Giovedì 24 luglio a Torre Regina Giovanna di Apani (Br) (ore 21.30 - biglietti 20 euro + d.p. nei circuiti Bookingshow e Ticketone), Cat Power arriva nel Sud Italia per una delle due tappe italiane del tour mondiale "Sun"; una giovinezza vissuta da Bohémien girovagando per gli States, l'approdo nella New York underground e l'inizio di una carriera che l'ha portata in poco tempo nell'olimpo dell'Indie-Rock con venti anni di carriera e nove album alle spalle. Prodotto da Chan Marshall, mixato da Philippe Zdar "Sun" è l'ultimo album in studio di Cat; scritto, suonato, registrato e interamente autoprodotto è una dichiarazione di completo controllo che si ritrova anche nei temi delle canzoni. Coloro che conoscono la discografia di Cat Power ritroveranno elementi della pietra miliare del 2003 "You Are Free", che sperimentava forme vocali e basi prese in prestito dalla urban music. La serata, tutta al femminile, sarà aperta da tre cantautrici pugliesi: Una, Mery Fiore e Sofia Brunetta. In chiusura spazio alle selezioni di Panic Indie Rock.
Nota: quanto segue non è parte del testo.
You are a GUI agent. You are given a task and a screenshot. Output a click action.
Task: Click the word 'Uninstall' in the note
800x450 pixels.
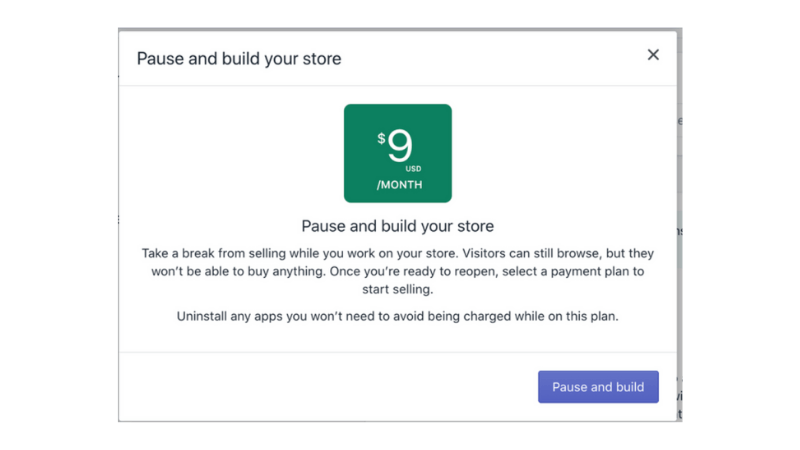202,316
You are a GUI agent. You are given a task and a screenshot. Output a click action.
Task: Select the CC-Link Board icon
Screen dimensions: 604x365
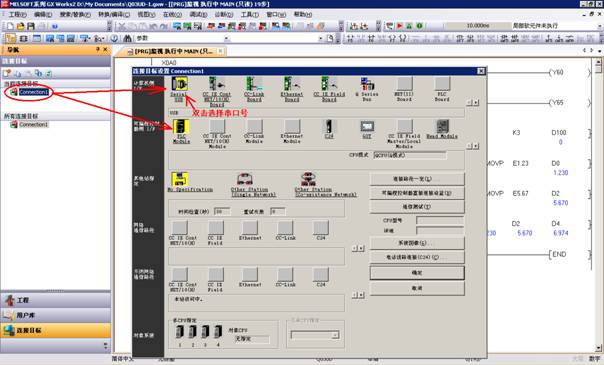pyautogui.click(x=254, y=84)
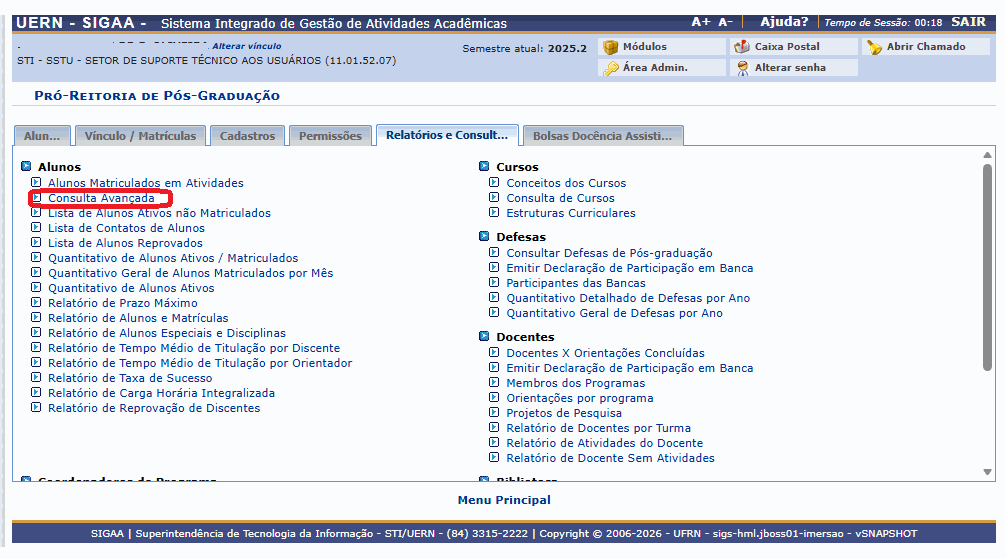
Task: Open Caixa Postal mailbox icon
Action: (742, 47)
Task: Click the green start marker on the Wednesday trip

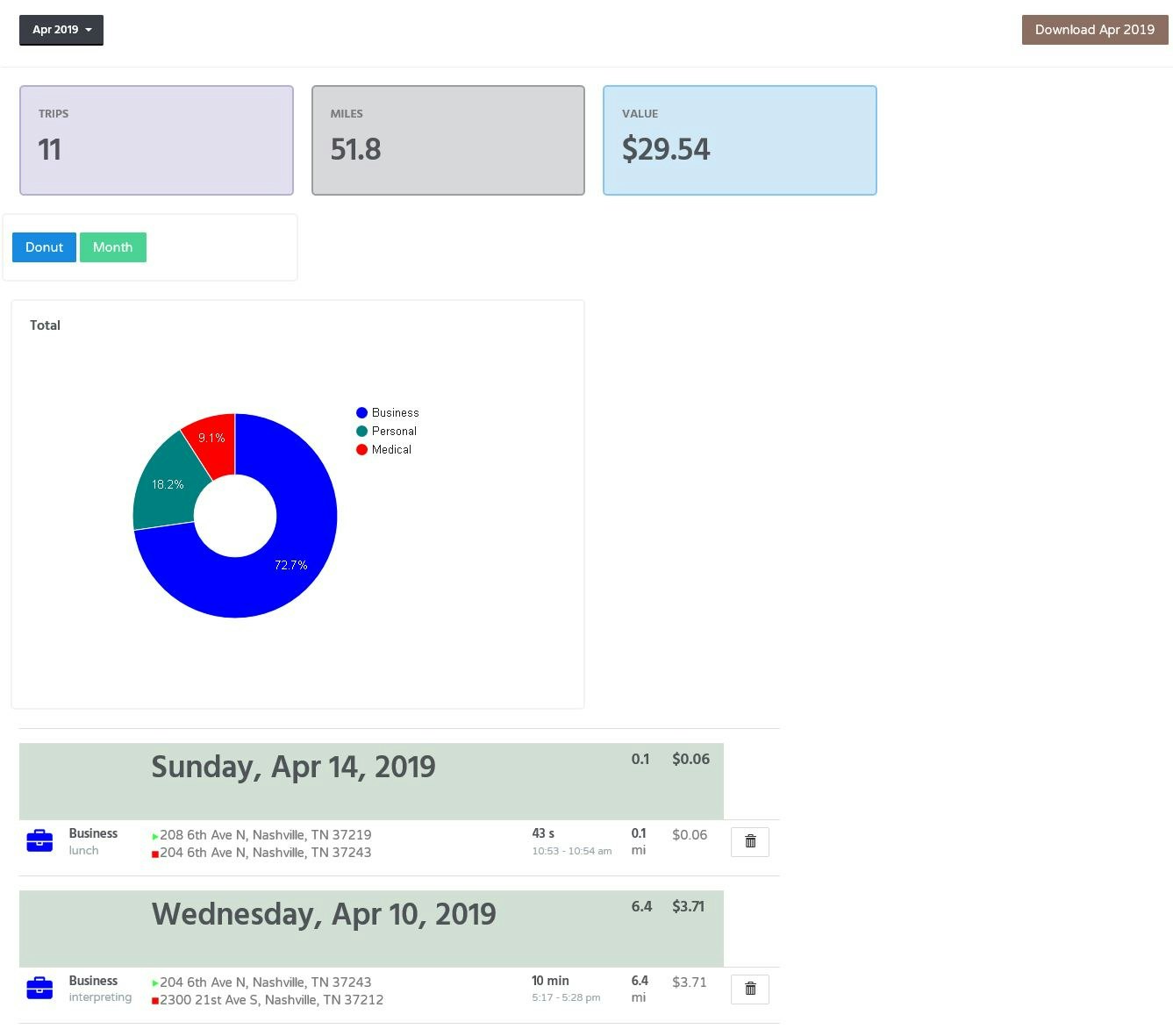Action: tap(154, 982)
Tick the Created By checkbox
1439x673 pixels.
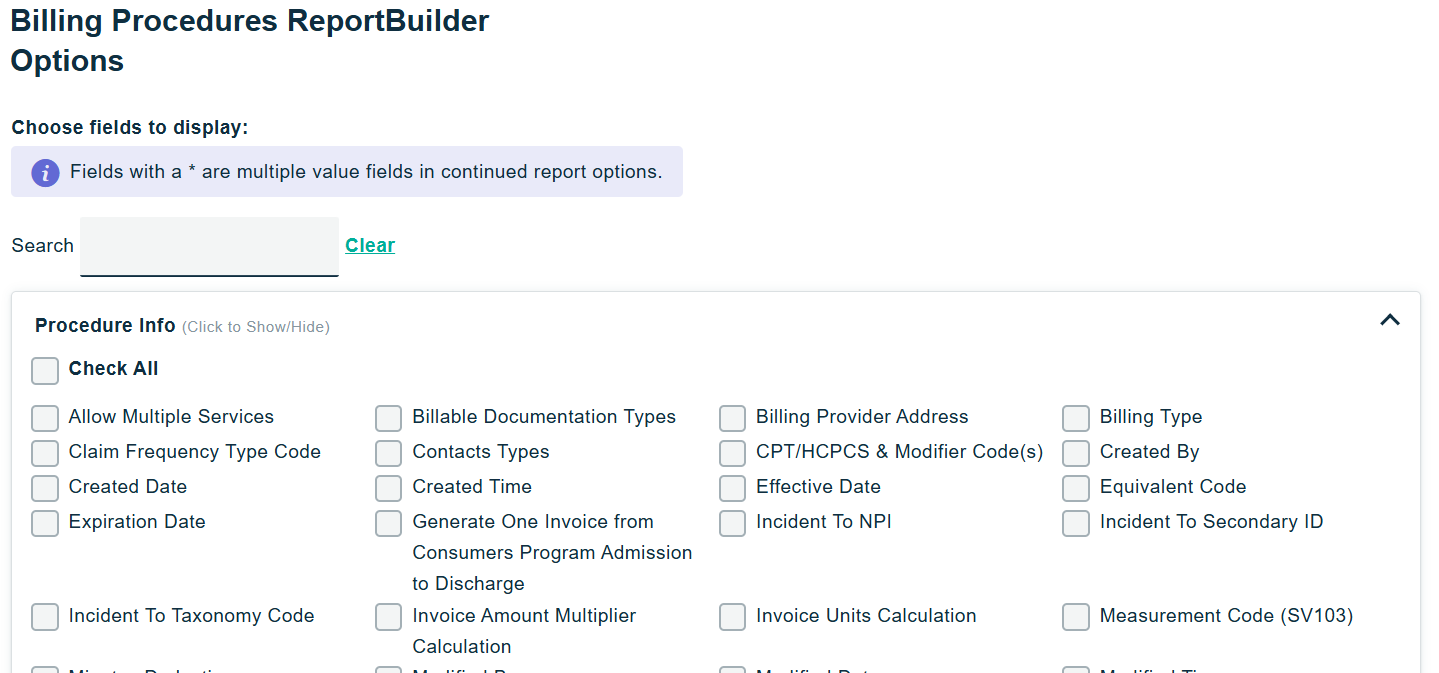pyautogui.click(x=1076, y=454)
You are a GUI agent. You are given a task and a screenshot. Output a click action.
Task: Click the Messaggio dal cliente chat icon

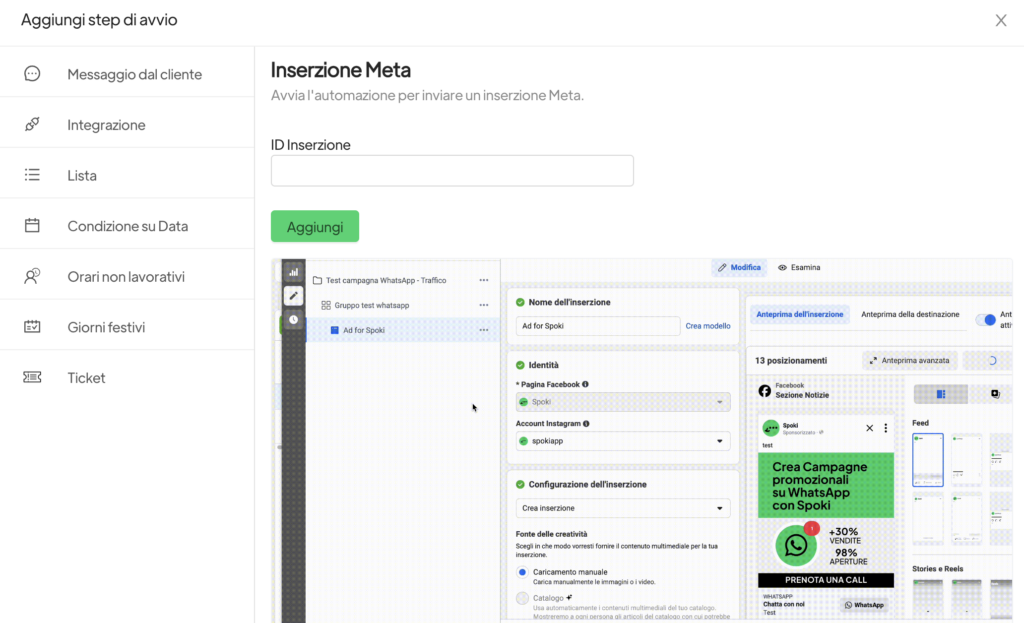(x=32, y=74)
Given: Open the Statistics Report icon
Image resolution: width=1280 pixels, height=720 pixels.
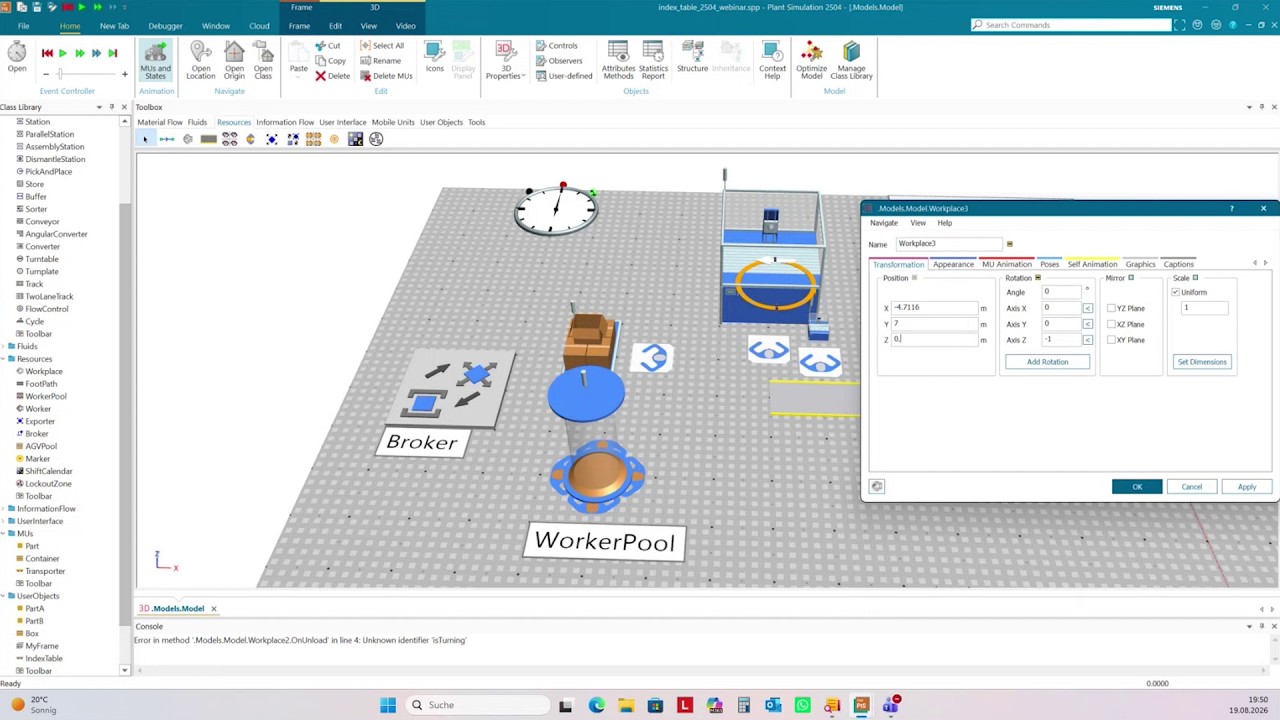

Il Festival proseguirà con Afterhours (1 agosto al Parco Gondar di Gallipoli), Avion Travel (8 agosto all'Anfiteatro Romano di Lecce), Brunori Sas e Bud Spencer Blues Explosion (9 e 10 agosto al Parco di Belloluogo a Lecce nell'ambito del Green Sound Festival), Mannarino (13 agosto in Piazza Libertini a Lecce).